3) Deterministic escape hatches: always provide a non-AI path
This is the part teams hate because it feels like admitting defeat. Do it anyway. Every agentic flow needs a deterministic equivalent: a form, a bulk action, a scripted workflow, a saved view. If the model is down (or just wrong), the user still completes the job.
Table 2: A product checklist for agentic actions that touch real systems
| Area | Non-negotiable UI element | Engineering implementation | What breaks if you skip it |
|---|---|---|---|
| Approval | Preview plan + explicit “Run” button | Two-phase execution (plan → apply) | Accidental destructive actions and blame disputes |
| Scope | Visible filters/targets (which records) | Server-side constraints, not prompt text | Agent touches wrong tenant, project, or dataset |
| Audit | Playback timeline + exportable log | Structured traces with request/response metadata | No way to debug, comply, or learn from failures |
| Rollback | Undo / revert where possible | Compensating transactions, versioning | One bad run becomes permanent damage |
| Human override | “Do it manually” path always available | Deterministic workflow or CRUD UI kept intact | Outages turn into total work stoppage |
What this looks like in shipping software: one concrete flow
Pick a workflow your customers already do, where the pain is real and the state changes are bounded. Example: “Close low-quality support tickets with a refund offer draft, but only for orders under a defined threshold and only if the customer has no open chargebacks.”
A chat box can’t safely do that. An agentic UI can.
- User intent: user asks to clean up tickets for a time range.
- Plan: system generates a list of candidate tickets + proposed actions (close, tag, draft response, refund suggestion) with per-item toggles.
- Proof: each ticket shows the signals used (order status, prior contacts, policy checks) with links into your own objects.
- Approval: user approves in batches; high-risk actions require extra confirmation.
- Playback: timeline shows what was done; failed items are retriable with a clear error reason.
A minimal tool-calling contract (how to keep tools from becoming chaos)
Tool calling gets dangerous when tools are vague. Keep tools boring: narrow inputs, explicit outputs, and server-side validation. Here’s a simplified schema pattern that product teams can understand and engineers can enforce.
{
"tool": "refund_invoice",
"inputs": {
"invoice_id": "inv_123",
"amount": "FULL",
"reason_code": "LATE_DELIVERY"
},
"constraints": {
"max_amount": "FULL",
"allowed_reason_codes": ["LATE_DELIVERY", "DUPLICATE", "CANCELLED"],
"requires_approval": true
},
"expected_output": {
"refund_id": "string",
"status": "SUCCESS|FAILED",
"error": "string|null"
}
}
This is not about making the model smarter. It’s about making your system strict. If the model proposes an out-of-policy reason code, it fails fast. The UI tells the user exactly why.

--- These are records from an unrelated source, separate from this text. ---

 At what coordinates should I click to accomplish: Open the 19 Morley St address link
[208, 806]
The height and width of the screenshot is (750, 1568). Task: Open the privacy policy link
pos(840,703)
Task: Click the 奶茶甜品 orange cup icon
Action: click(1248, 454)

The 2026 product bet: the moat is governance UX, not model choice
Model quality will keep improving and prices will keep compressing. That’s not where durable differentiation lives. The durable layer is everything you build around the model: identity, approvals, auditability, error recovery, and operator tooling.
Founders keep asking, “Which model should we standardize on?” The better question is: “What do we do when the model is wrong?” Your answer should be visible in the UI, enforced by the backend, and understandable to a compliance person on a bad day.
One action you can take this week: pick your highest-risk AI workflow and add a Playback panel. If you can’t reconstruct what happened from your own logs—inputs, tools called, records changed, and approvals—don’t ship more autonomy. Ship that.